Work item —
Give again, word for word, each line below starting at the one that contains "At what coordinates should I click to accomplish: Select line" and ending at the one that contains "Task: Click PatentPak link under result 8".

Data under study —

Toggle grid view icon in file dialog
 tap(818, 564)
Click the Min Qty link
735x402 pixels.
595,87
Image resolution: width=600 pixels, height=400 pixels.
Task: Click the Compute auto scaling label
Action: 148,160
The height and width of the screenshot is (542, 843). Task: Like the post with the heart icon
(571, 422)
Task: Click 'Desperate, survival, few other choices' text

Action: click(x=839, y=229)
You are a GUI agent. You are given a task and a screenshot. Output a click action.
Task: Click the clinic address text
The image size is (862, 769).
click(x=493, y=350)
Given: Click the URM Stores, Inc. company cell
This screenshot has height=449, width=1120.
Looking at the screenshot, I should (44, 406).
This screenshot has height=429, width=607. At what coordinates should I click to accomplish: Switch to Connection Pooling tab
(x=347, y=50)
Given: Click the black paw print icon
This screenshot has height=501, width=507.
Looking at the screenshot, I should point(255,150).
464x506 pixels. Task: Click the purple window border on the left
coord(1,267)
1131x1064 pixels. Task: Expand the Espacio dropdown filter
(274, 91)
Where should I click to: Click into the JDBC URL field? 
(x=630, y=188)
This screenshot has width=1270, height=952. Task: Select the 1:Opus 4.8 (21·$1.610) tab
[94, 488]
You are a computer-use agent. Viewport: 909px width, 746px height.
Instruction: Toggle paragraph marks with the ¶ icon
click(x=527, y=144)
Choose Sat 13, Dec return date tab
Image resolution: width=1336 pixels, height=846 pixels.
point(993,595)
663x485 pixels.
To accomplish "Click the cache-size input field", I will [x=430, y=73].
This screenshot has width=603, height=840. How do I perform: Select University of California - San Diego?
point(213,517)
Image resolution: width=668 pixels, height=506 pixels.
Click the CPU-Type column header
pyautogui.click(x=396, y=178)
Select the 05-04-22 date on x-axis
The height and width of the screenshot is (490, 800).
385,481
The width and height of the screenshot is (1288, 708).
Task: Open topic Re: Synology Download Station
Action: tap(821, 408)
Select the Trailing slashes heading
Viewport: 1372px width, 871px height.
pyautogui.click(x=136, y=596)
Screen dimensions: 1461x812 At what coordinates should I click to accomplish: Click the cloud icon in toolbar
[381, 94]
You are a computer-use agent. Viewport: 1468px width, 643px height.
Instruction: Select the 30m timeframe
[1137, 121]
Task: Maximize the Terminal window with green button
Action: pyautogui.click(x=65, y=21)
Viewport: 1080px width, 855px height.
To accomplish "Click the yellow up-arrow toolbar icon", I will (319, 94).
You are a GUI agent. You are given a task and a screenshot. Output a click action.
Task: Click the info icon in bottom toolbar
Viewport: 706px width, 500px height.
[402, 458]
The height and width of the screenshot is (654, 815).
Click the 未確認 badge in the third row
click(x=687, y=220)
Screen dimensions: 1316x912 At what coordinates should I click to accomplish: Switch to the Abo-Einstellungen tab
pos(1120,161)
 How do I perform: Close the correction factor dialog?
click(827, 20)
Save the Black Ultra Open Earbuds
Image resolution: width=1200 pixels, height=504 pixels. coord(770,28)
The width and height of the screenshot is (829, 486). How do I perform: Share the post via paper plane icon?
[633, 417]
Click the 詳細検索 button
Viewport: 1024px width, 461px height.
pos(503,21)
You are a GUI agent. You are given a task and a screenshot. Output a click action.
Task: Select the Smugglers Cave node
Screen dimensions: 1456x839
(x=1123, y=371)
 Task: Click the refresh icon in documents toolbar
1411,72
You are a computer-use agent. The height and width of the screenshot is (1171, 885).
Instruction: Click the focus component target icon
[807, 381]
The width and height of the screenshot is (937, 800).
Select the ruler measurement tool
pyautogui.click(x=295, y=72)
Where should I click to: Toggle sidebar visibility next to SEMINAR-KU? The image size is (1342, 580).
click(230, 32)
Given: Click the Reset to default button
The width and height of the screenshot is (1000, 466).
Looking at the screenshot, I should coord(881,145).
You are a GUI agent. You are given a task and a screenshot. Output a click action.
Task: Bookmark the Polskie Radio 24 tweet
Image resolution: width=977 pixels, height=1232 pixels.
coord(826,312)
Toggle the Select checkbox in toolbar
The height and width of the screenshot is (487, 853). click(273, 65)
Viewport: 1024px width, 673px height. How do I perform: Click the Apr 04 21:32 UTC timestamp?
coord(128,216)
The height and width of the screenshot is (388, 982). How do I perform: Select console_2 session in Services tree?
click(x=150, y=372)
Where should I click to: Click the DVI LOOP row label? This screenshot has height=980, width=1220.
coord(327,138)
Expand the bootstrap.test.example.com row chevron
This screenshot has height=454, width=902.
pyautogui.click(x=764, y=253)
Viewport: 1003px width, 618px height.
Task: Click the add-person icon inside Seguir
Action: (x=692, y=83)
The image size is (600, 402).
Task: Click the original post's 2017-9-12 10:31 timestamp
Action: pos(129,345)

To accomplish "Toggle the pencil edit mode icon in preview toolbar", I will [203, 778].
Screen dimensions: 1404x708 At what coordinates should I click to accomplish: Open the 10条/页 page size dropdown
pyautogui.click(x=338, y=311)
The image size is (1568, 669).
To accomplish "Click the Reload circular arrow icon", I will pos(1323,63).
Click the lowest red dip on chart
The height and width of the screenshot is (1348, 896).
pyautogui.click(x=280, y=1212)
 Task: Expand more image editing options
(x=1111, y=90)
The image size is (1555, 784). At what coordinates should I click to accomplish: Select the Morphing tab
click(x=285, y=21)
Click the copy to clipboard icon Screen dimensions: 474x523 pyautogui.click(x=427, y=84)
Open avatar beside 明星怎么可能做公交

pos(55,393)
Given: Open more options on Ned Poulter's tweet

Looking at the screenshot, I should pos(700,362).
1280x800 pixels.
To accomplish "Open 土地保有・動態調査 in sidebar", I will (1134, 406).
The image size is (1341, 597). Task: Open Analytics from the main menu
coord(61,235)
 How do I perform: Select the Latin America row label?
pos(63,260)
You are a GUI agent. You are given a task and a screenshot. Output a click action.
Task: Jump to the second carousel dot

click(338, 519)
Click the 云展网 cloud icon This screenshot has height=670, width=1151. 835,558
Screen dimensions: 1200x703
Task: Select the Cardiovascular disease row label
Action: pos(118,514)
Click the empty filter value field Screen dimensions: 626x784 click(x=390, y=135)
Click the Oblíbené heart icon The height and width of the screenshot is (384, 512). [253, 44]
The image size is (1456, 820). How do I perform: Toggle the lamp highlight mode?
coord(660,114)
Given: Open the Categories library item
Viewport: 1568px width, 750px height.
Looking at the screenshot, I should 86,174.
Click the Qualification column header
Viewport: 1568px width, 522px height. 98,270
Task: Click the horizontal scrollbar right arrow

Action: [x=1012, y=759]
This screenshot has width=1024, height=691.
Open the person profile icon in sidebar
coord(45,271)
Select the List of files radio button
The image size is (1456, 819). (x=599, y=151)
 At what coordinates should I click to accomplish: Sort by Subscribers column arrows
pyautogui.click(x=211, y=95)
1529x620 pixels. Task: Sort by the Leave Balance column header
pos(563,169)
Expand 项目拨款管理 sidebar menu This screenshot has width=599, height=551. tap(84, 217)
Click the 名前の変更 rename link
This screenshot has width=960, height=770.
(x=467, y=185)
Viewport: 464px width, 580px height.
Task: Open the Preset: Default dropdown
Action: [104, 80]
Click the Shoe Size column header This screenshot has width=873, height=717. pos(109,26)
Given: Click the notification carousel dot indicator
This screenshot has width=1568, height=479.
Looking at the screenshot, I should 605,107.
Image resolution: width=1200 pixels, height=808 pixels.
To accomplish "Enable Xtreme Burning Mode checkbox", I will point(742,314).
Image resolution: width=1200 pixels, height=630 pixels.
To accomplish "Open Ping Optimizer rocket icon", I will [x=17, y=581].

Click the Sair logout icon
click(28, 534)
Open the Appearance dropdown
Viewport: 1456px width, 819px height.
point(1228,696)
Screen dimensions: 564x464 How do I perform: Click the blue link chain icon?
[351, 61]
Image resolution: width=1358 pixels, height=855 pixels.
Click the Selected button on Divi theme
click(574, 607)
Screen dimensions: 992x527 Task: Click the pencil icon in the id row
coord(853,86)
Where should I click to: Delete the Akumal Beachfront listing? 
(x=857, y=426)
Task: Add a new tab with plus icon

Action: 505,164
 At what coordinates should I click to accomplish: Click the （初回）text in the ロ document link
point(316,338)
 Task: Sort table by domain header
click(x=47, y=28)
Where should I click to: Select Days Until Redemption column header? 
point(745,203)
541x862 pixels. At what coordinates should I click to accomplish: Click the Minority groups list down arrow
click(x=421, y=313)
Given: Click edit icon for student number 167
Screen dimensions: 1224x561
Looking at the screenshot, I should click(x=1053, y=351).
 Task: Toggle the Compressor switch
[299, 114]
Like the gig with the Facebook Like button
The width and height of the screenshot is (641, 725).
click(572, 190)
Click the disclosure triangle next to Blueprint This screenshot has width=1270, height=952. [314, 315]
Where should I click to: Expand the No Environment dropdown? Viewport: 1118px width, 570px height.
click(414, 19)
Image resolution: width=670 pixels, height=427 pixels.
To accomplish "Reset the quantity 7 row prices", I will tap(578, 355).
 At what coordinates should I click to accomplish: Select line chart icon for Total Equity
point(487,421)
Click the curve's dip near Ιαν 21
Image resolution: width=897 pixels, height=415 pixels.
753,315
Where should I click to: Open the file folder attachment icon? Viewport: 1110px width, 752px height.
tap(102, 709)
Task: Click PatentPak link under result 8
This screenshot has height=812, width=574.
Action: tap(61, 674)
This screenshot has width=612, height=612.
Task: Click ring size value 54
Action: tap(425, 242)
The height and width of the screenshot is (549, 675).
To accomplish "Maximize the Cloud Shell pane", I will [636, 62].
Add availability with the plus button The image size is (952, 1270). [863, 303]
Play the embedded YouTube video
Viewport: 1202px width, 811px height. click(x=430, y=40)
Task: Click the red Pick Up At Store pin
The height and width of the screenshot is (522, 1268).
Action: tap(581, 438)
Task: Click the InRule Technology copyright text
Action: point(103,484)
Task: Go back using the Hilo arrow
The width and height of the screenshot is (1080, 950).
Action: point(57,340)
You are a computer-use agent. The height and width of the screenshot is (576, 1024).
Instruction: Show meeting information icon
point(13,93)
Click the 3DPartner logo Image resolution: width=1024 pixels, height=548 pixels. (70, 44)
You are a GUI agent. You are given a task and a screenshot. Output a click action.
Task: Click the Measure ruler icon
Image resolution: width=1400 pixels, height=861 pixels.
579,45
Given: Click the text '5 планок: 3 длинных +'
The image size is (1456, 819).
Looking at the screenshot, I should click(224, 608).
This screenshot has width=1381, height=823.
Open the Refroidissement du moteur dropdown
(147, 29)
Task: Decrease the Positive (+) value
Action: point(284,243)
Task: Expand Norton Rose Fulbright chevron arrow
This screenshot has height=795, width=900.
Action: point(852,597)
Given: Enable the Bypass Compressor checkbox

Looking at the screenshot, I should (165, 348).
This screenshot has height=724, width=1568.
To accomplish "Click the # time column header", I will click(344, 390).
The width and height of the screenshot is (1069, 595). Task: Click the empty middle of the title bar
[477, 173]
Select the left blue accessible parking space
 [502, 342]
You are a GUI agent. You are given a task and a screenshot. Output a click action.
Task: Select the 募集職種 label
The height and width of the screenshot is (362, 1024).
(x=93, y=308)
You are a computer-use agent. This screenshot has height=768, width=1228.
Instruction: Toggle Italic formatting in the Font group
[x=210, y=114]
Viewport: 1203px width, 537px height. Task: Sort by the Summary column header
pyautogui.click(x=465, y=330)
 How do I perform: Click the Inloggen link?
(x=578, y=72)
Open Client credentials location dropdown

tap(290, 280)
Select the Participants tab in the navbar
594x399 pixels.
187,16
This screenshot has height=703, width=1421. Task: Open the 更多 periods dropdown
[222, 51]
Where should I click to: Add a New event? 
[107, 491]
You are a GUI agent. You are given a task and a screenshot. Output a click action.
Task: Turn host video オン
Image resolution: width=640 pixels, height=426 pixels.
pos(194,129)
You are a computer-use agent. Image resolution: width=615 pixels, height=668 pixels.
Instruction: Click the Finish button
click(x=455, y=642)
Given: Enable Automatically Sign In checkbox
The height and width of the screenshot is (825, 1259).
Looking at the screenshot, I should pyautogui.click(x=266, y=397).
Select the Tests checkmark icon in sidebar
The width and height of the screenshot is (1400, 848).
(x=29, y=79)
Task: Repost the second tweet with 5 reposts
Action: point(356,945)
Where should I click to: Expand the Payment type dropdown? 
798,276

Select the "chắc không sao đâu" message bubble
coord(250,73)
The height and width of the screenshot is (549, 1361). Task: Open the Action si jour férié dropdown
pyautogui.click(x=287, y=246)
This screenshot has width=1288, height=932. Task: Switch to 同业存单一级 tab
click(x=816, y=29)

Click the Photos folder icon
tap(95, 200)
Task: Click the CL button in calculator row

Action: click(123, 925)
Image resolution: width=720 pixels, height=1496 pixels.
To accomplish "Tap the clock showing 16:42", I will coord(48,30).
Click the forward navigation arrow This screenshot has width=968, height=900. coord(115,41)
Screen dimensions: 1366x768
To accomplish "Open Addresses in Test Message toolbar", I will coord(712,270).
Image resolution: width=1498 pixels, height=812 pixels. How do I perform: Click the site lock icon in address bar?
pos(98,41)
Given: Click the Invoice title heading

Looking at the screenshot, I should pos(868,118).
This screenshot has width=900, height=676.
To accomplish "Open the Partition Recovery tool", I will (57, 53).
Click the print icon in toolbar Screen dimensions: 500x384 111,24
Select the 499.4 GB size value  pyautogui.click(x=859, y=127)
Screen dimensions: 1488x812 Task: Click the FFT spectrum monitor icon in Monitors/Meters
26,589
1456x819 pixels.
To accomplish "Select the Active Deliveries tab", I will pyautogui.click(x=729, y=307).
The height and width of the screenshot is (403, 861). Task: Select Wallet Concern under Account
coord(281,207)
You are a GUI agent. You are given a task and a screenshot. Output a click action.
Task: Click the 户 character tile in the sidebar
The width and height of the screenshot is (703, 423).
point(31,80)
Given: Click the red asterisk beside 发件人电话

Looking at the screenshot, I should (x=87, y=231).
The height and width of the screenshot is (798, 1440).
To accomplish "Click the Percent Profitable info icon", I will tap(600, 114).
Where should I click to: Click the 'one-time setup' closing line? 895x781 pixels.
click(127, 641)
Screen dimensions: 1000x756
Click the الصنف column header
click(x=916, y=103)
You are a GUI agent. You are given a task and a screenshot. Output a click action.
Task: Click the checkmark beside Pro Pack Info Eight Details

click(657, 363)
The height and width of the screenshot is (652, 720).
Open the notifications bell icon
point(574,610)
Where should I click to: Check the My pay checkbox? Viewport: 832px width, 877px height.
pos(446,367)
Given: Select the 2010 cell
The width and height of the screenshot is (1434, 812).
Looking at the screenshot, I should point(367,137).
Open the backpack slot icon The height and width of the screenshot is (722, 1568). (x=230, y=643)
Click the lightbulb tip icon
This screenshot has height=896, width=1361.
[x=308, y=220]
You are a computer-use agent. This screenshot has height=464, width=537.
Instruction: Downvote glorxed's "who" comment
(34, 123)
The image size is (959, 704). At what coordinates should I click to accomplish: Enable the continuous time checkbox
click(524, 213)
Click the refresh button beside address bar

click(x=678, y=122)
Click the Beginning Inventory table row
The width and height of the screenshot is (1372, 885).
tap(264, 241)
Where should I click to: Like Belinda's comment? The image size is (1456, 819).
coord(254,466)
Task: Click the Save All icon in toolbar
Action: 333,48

Answer for the task —
 At what coordinates should I click to accomplish: Select line chart icon for Total Equity
point(487,421)
Click the curve's dip near Ιαν 21
Image resolution: width=897 pixels, height=415 pixels.
753,315
Where should I click to: Open the file folder attachment icon? Viewport: 1110px width, 752px height.
tap(102, 709)
Task: Click PatentPak link under result 8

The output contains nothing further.